La universidad, como todo, se ha mercantilizado en exceso y se ha especializado demasiado. Hoy, el joven que quiere acceder a una universidad tiene tal cantidad de opciones de grados que no me parece raro que no sepa qué hacer y que termine con escoger una carrera para, al año siguiente, cambiar. Con el plan de Bolonia se quisieron hacer carreras más generalistas como la carrera de Humanidades, pero no funcionó ni el proyecto ni el grado. A esto se suma el hecho de que, a pesar de la mayor especialización, la universidad no tiene una relación fluida con el mundo laboral: los empresarios se quejan de que no les llegan alumnos preparados para hacer lo que tienen que hacer. La universidad no sabe cómo encajar a sus alumnos en el mundo laboral y, por tanto, no hace sino que introducir nuevos grados, pero sin abrir un debate profundo sobre lo que debe ser la formación y la enseñanza y su relación con el mundo del trabajo.
Victoria Camps Barcelona
Volviendo al individualismo, nuestra sociedad está obsesionada por el éxito y por las ansias de sobresalir por encima de los demás en nombre de un mérito que, a veces, no se sabe cuál es.
La pregunta que cabe hacerse es quién puede acceder a esta lógica de la meritocracia. En nuestras sociedades tenemos unas desigualdades que no existían hace algunos años y que repercuten desde la infancia dentro de las aulas. Se dice a menudo, y es así, que el ascensor social no funciona, pero ¿por qué?
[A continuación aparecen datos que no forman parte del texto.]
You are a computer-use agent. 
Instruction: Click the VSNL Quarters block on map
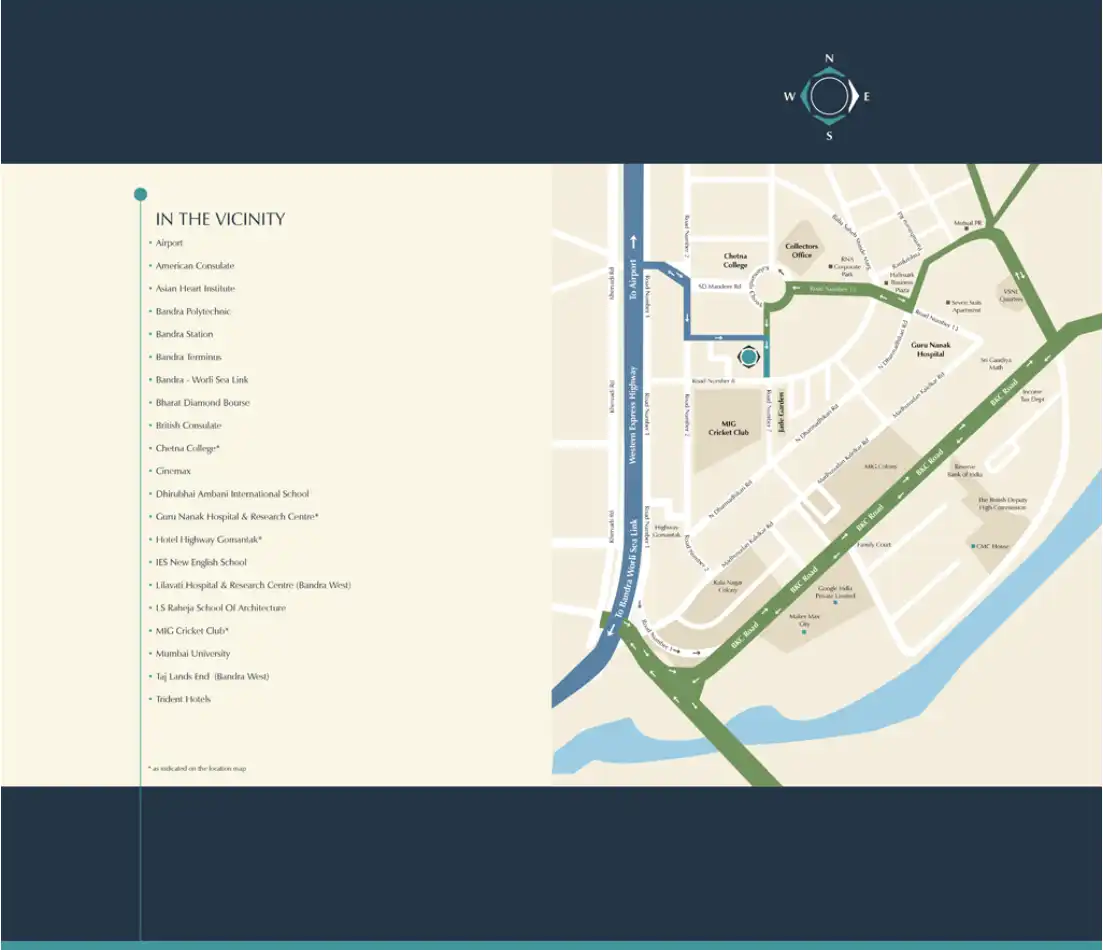1011,292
Por muchas razones, pero si nos centramos en la escuela veremos que se han creado guetos escolares y que la escuela como institución no consigue compensar las desigualdades de origen, por lo que el éxito y el fracaso escolar está vinculado al lugar y al contexto en el que se ha nacido. Algo similar sucede en la universidad, donde apenas llegan inmigrantes. ¿Por qué? Porque las condiciones externas impiden acceder a esa supuesta meritocracia que en realidad es solo para unos pocos.
De ahí las protestas en Francia de los jóvenes inmigrantes de segunda generación que se sentían franceses de segunda con respecto a los de su generación.
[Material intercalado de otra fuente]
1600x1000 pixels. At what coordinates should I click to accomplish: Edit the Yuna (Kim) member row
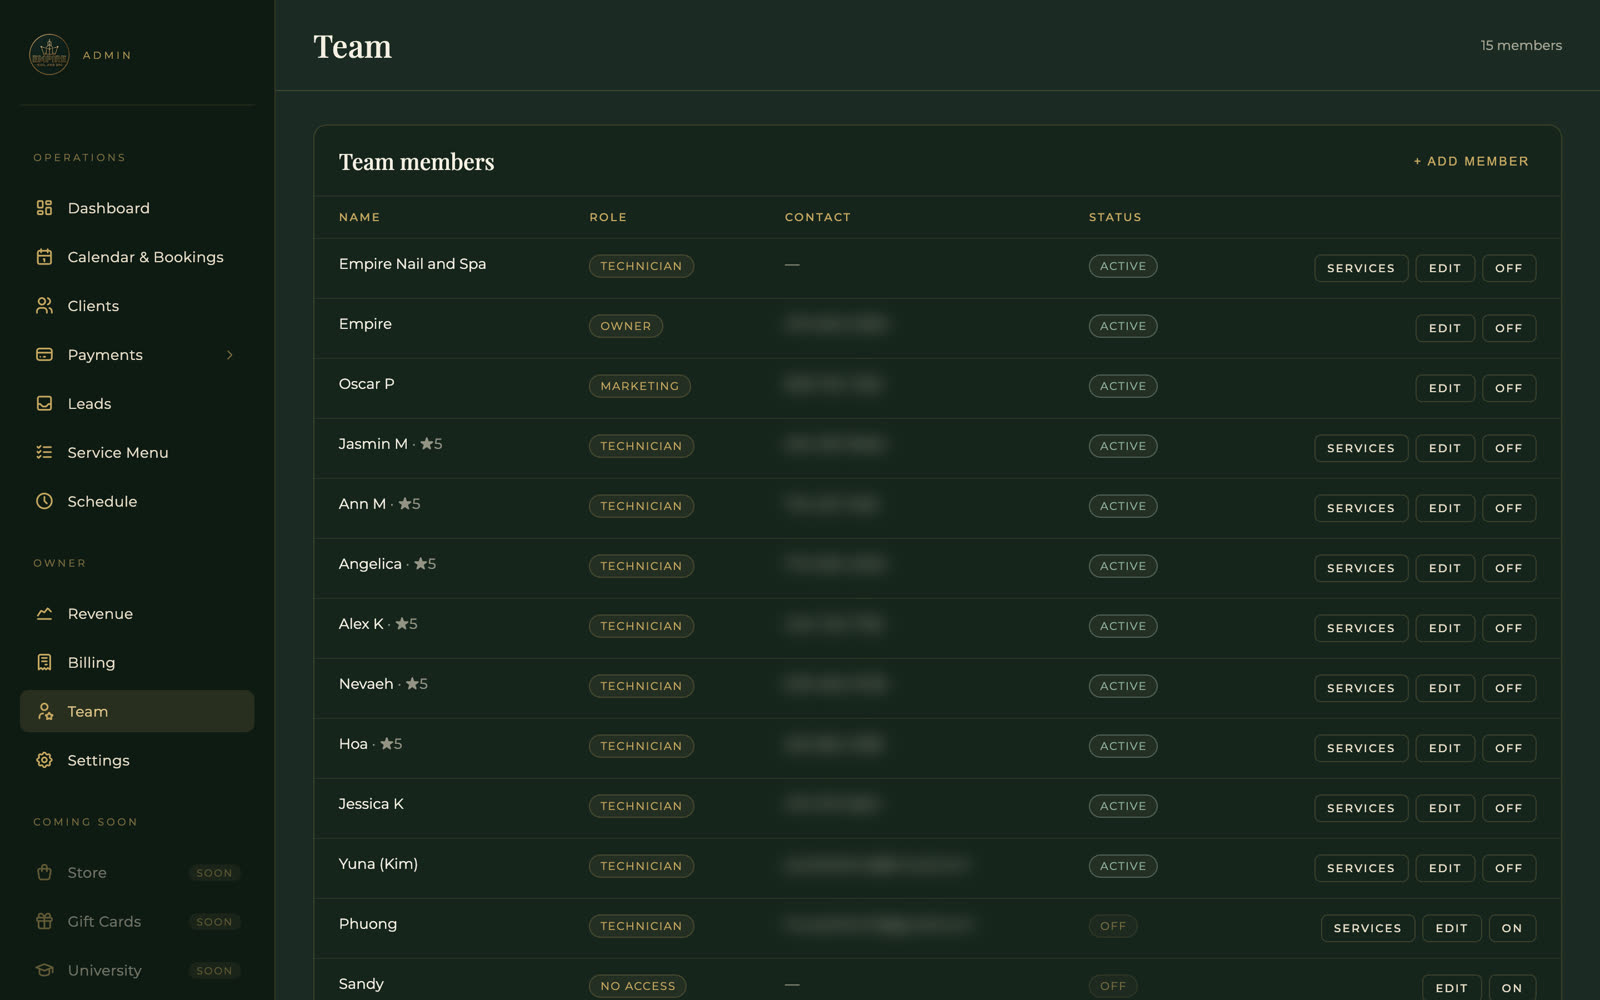coord(1445,868)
Lo de estos jóvenes es una dinámica que se produce en muchas áreas. Con el feminismo pasó lo mismo. El primero que llega procura no hablar de sus diferencias y ocultarlas, porque lo que quiere es igualarse a los demás y pasar desapercibido en ese contexto que supuestamente le va a proporcionar una vida mejor. La segunda generación ya está igualada, es decir, ya tiene acceso a todos los bienes más básicos, pero no está en una situación de perfecta de igualdad con respecto a los demás y tiene rémoras que no acaba de superar. Estas son las que llevan muchas veces a rechazar al otro y a afirmar la propia diferencia de manera fanática. Lo que se percibe de todo esto es la incapacidad del Estado o de la sociedad de articular un mundo común.
Victoria Camps
Barcelona
Hay quien reivindica la necesidad de recuperar un pensamiento utópico y plantear alternativas.
Idear un mundo perfecto es imposible y es muy peligroso. Lo intentó hacer el comunismo y fracasó. Por tanto, la utopía es buena en la medida en que, sobre todo, se expresa como una crítica de lo que hay, pero no lo es si llega hasta el punto de diseñar lo que debe haber. Lo que debe haber lo tenemos que ir construyendo todos, equivocándonos y rectificando. Esta incertidumbre es la que pone nerviosa a mucha gente, sobre todo a los más jóvenes, que lo que buscan son ideas claras, pero es imposible tenerlas. Nadie tiene una idea clara sobre cómo será el futuro y acerca de qué debemos hacer.
¿Mejor tener esperanza crítica?
Diría que sí. La ética parte de un descontento y de un malestar que es importante que existan, pero siempre y cuando coexistan con la esperanza de que se puede hacer algo para corregir y superar lo que no funciona. Kant dice que vivimos en una minoría de edad que, sin embargo, se puede superar con la ilustración. Si no damos ese ese paso hacia la mayoría de edad no haremos nada. Evidentemente, no se cambian las cosas en dos días, pero podemos contribuir a este cambio. Por tanto, si desaparece la esperanza desaparece la ética, que deja de tener sentido.